---
title: 'STA 141A: Homework 5'
subtitle: 'Instructor: Akira Horiguchi'
author: "Student name: ABCDE FGHIJ; Student ID: 123456789"
date: "2026-05-11 23:00:00 PDT"
date-format: "MMM D, YYYY (dddd), HH:mm z"
format: 
    pdf: 
        pdf-standard: 
            ua-2
        include-in-header:
          text: |
            \usepackage{fancyhdr}
            \usepackage{lastpage}
            \pagestyle{fancy}
            \fancyhf{} % sets both header and footer to nothing
            \renewcommand{\headrulewidth}{0pt}
            \fancyhead[RO,RE]{}
            \fancyhead[LO,LE]{}
            \fancyfoot[LE,LO]{}
            \fancyfoot[LE,CO]{Page \thepage\ of \pageref{LastPage}}
editor: source
geometry:
  - top=5mm
  - bottom=20mm
  - left=5mm
  - right=5mm
urlcolor: blue
---

The assignment must be done in an [R Markdown](https://rmarkdown.rstudio.com) or [Quarto](https://quarto.org/) document. The assignment must be submitted by the due date above by uploading:

-   a .pdf file in GRADESCOPE (if you can knit/compile your .rmd to a .html file only, please save the created .html file as a .pdf file (by opening the .html file -\> print -\> save to .pdf)).

Email submissions will not be accepted.

Each answer has to be based on `R` code that shows how the result was obtained. The code has to answer the question or solve the task. For example, if you are asked to find the largest entry of a vector, the code has to return the largest element of the vector. If the code just prints all values of the vector, and you determine the largest element by hand, this will not be accepted as an answer. No points will be given for answers that are not based on `R`. This homework already contains chunks for your solution (you can also create additional chunks for each solution if needed, but it must be clear to which tasks your chunks belong).

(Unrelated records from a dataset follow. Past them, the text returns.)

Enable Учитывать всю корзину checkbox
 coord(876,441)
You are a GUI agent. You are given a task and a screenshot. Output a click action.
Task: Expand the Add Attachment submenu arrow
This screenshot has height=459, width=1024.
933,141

There are many possible ways to write `R` code that is needed to answer the questions or do the tasks, but for some of the questions or tasks you might have to use something that has not been discussed during the lectures or the discussion sessions. You will have to come up with a solution on your own. Try to understand what you need to do to complete the task or to answer the question, feel free to search the Internet for possible solutions, and discuss possible solutions with other students. It is perfectly fine to ask what kind of an approach or a function other students use. However, you are not allowed to share your code or your answers with other students. Everyone has to write the code, do the tasks and answer the questions on their own.

During the discussion sessions, you may be asked to present and share your solutions.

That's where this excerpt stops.